Kelley looked away before she lost her own composure under the weight of that stare.
Tyff sighed and softened her tone. “There’s one thing I’ve learned about mortals. They’re a lot more resilient and a whole bunch more resourceful than they usually give themselves credit for. Why else do you think the Fae have always had such a fascination with them? Why d’you think Auberon uses changelings to guard the Gate? Trolls are stronger, cheaper, more plentiful, and nobody cares if they get exploded or ripped to pieces. But he uses mortals. Because they’re full of hidden strengths.”
“Tyff—what are you talking about?”
“Well—for starters—I’m talking about those actor people of yours. Don’t turn away from them, Kell. They can probably help you as much as you can help them.”
“I can’t help them.”
“Your little Romeo buddy seems to think you can.” Tyff jerked a thumb at the open casement window. Kelley’s argument with Alec had obviously carried on the breeze.
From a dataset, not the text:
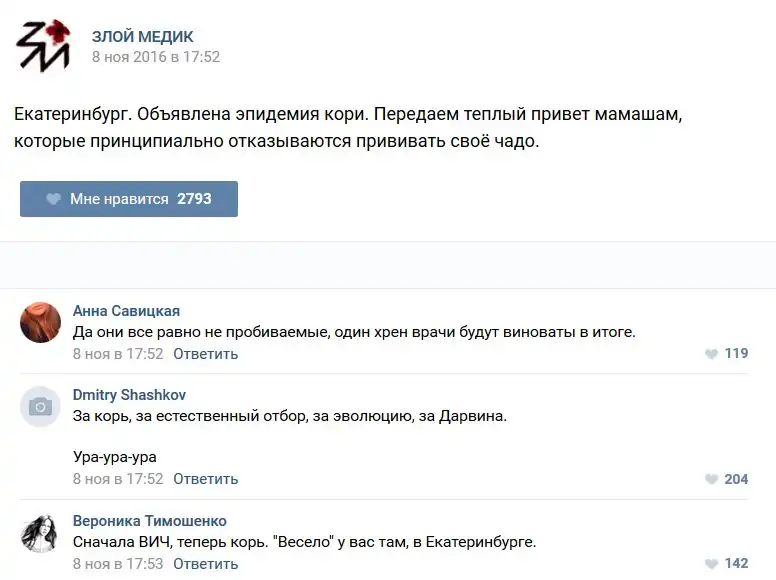Click the 8 ноя в 17:53 comment timestamp
This screenshot has height=580, width=776.
118,564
“Alec’s a nice guy.” Kelley shook her head. “But he’s wrong. He just doesn’t know anything.”
“And you’re suddenly all worldly wise?” Tyff scoffed. “Since when? Give yourself a couple hundred years and then you can go around telling me about how naive guys like Alec are. Sounded to me like he pretty much had you pegged. You’re giving up.”
“I am not! Right now I just have to concentrate on figuring out how to keep Sonny safe.”
“What?” Tyff looked at her sideways. “What on earth makes you think Sonny can’t take care of himself?”